What is being asked ->
Swap "fan speed" for "fan mode" in the lines from the line with "Image resolution: width=1456" to the line with "will click(1228, 262).", leaving everything else as it is. Give only those lines.

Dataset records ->
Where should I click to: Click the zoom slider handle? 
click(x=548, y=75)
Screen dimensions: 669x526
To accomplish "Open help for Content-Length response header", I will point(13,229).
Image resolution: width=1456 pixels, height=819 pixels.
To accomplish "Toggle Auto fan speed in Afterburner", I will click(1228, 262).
--
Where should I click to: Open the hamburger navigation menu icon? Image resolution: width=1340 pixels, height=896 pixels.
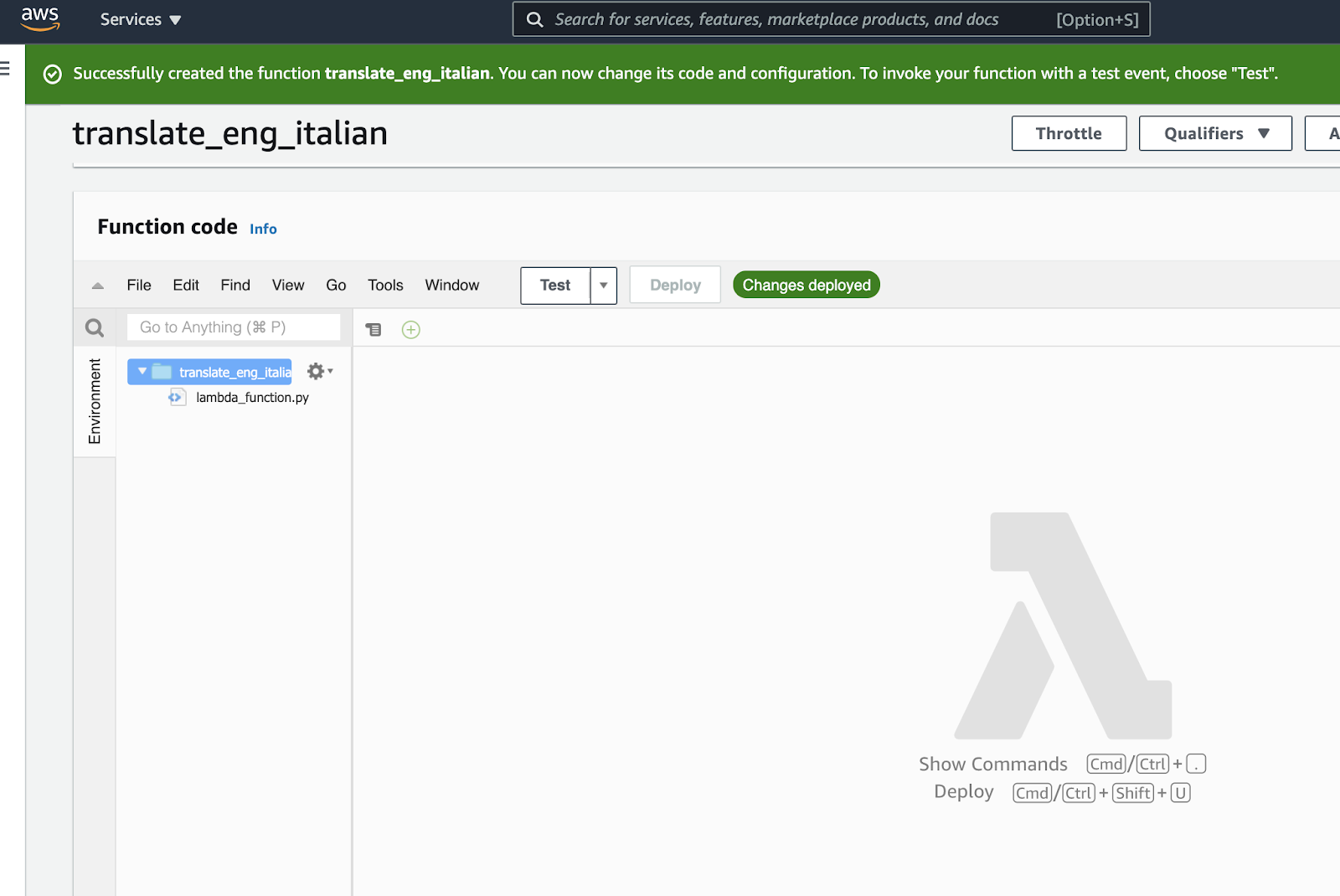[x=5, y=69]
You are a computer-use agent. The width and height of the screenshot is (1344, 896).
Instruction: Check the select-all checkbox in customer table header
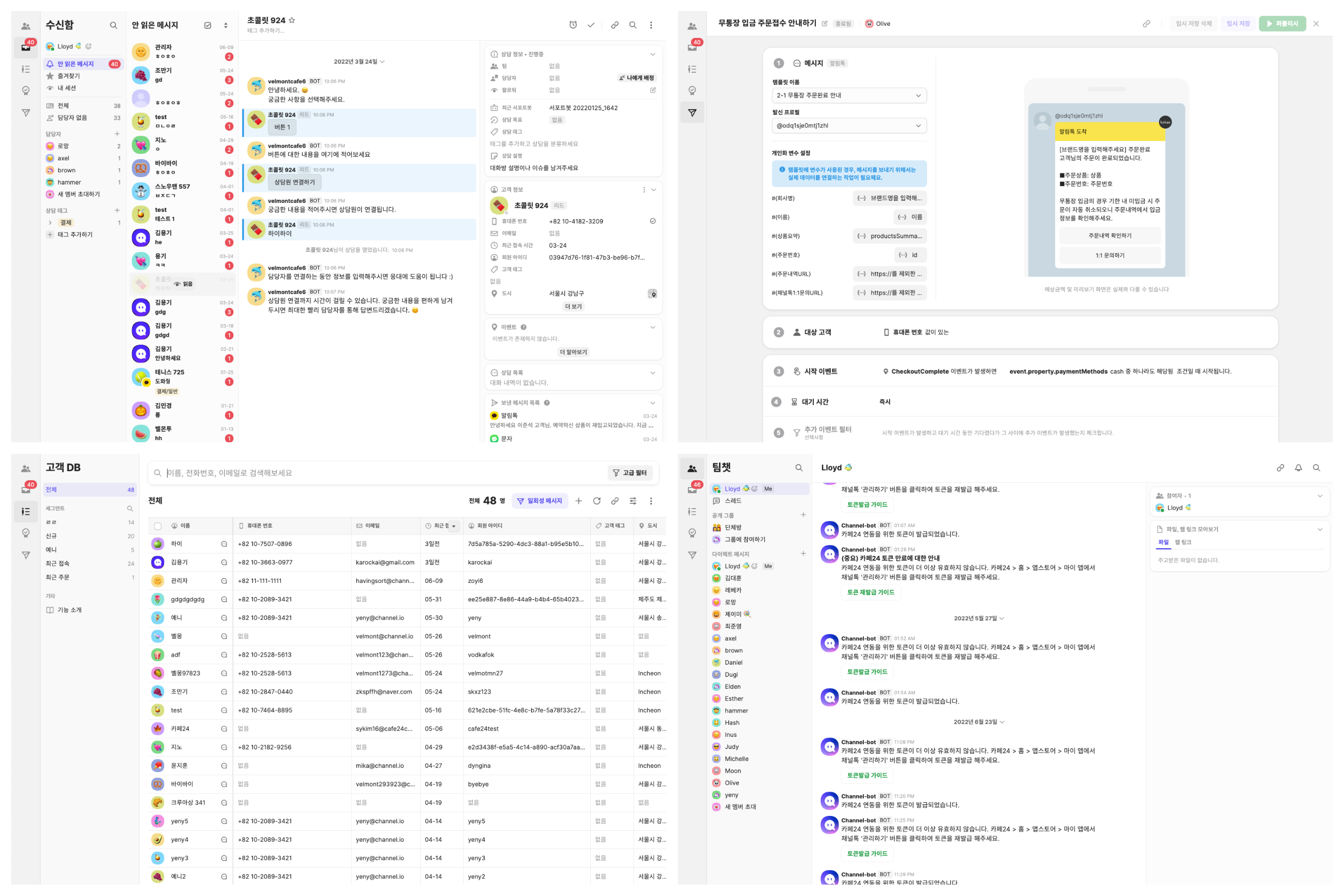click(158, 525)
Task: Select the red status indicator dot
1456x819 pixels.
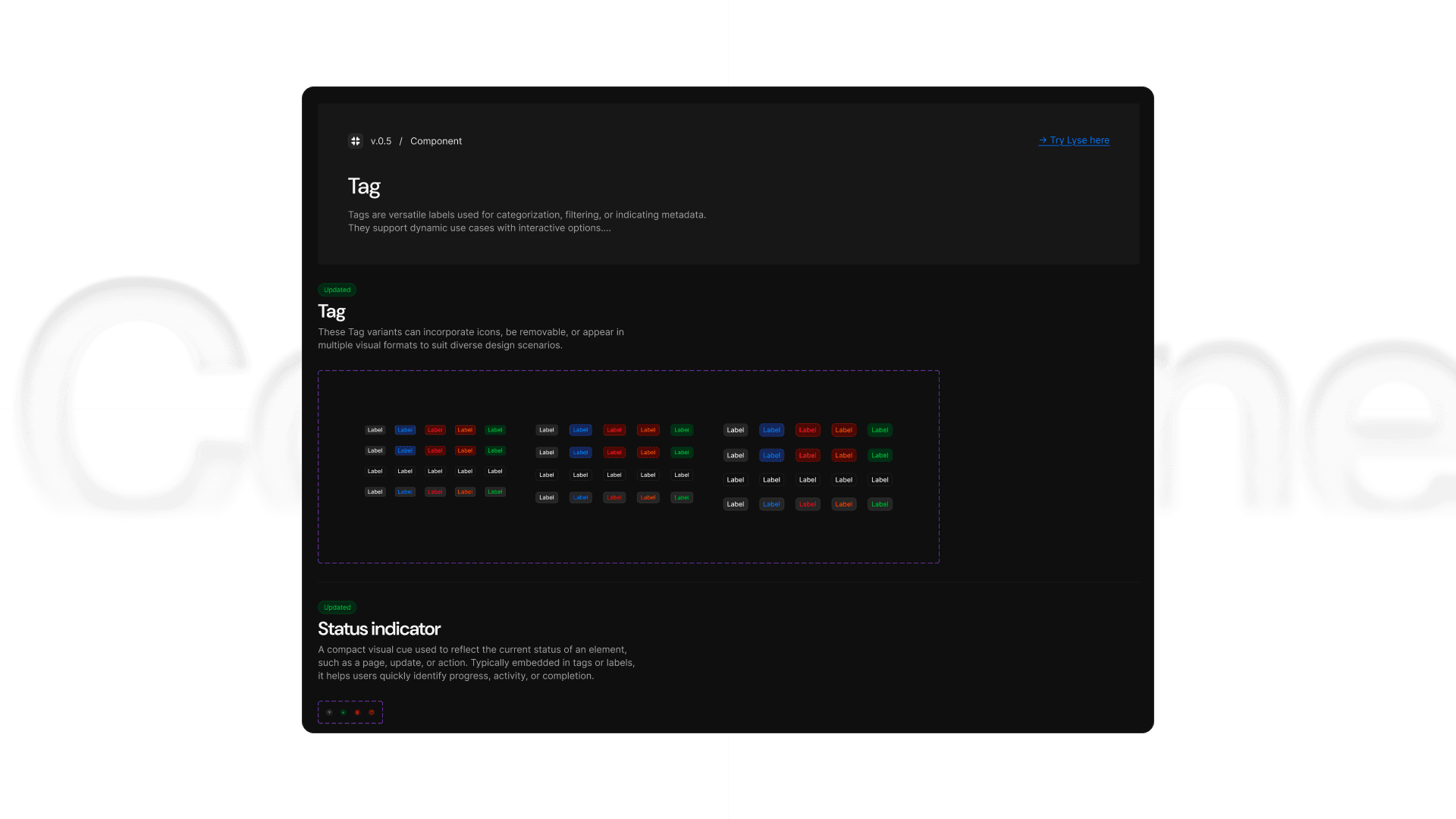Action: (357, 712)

Exercise result ->
Image resolution: width=1456 pixels, height=819 pixels.
To accomplish "Toggle Auto fan mode in Afterburner", I will click(1228, 262).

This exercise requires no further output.